Spanish to Mexican Sign Language glosses corpus for natural language processing tasks
Spanish to Mexican Sign Language glosses corpus for natural language processing tasks
Blog Article
Abstract This work shares a dataset that contains Spanish (SPA) to Mexican Sign Language (MSL) glosses -transcripted MSL- pairs of sentences for a downstream task.The methodology used to prepare the shared dataset considered the construction of SPA-to-MSL corpus with click here a specific representation of the SPA language for MSL interpretation.The proposed corpus is a reference dataset for evaluating diverse neural machine translation (NMT) system variants.With the support of grammatical MSL books and advice from MSL interpreters, this study developed a 3000 sentence pairs SPA-to-MSL dataset.

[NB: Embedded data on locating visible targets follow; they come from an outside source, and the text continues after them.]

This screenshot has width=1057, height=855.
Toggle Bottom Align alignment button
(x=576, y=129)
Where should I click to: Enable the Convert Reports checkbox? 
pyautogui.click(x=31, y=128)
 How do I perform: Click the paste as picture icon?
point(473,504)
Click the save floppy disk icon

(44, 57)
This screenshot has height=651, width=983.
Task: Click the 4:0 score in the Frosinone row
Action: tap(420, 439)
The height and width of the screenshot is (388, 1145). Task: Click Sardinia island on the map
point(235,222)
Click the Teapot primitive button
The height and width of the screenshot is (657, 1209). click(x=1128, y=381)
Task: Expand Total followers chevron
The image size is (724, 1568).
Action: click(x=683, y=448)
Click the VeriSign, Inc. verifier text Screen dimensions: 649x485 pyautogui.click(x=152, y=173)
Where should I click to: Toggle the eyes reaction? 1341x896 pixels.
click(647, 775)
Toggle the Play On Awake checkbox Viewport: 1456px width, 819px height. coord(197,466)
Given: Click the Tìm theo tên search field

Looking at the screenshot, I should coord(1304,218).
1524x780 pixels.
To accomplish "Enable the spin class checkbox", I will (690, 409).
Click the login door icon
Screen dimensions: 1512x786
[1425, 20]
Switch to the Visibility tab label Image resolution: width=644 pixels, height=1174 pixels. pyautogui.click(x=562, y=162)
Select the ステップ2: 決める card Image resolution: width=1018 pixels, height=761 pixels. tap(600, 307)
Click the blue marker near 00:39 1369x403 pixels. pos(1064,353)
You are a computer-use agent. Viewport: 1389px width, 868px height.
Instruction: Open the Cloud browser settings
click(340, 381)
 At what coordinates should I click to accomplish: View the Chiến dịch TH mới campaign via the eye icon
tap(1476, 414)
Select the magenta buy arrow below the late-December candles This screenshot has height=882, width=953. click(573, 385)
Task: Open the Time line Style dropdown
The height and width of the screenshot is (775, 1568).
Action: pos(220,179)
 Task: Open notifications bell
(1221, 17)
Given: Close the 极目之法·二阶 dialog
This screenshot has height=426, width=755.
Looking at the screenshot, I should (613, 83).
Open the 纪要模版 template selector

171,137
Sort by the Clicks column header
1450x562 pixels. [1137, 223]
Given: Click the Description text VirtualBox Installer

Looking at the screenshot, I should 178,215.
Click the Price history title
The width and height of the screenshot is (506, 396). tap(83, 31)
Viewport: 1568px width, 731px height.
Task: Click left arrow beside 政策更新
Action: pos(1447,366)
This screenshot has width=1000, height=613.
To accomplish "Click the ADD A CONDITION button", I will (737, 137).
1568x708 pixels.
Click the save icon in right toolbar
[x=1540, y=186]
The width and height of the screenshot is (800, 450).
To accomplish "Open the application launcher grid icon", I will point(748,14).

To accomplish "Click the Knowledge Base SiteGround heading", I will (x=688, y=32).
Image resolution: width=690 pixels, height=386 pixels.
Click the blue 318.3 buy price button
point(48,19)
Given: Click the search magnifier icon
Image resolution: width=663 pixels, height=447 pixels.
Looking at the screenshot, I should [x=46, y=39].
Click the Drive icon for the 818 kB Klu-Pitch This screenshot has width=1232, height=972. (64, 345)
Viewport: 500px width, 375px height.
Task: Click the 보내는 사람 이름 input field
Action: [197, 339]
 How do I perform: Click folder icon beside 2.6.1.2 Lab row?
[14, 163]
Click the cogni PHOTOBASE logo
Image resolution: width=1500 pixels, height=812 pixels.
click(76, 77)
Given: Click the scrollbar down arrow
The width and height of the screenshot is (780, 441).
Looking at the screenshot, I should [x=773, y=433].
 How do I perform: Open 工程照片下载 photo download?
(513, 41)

The distribution of 3000 sentences in the corpus follows the linguistic composition of the SPA language.With the aim of testing the functionality of the corpus as a data source for NMT, two neural transformers were used to test the usability of the proposed dataset.The first NMT model uses a Helsinki-NLP SPA-to-SPA transformer developed by the Language read more Technologies Research Group at the University of Helsinki.The second NMT model considers a SPA-to-SPA pre-trained neural transformer presented as a BARTO approach.
Both evaluations considered a transfer learning strategy, which has been demonstrated to be effective for modeling low-resource languages.The NMT evaluation produced 91.13 and 94.23 BLEU that coincide with the state-of-the-art results in NMT for arbitrary languages.
Moreover, the evaluation of a professional MSL interpreter established 94% of effective translation of SPA sentences in MSL structures.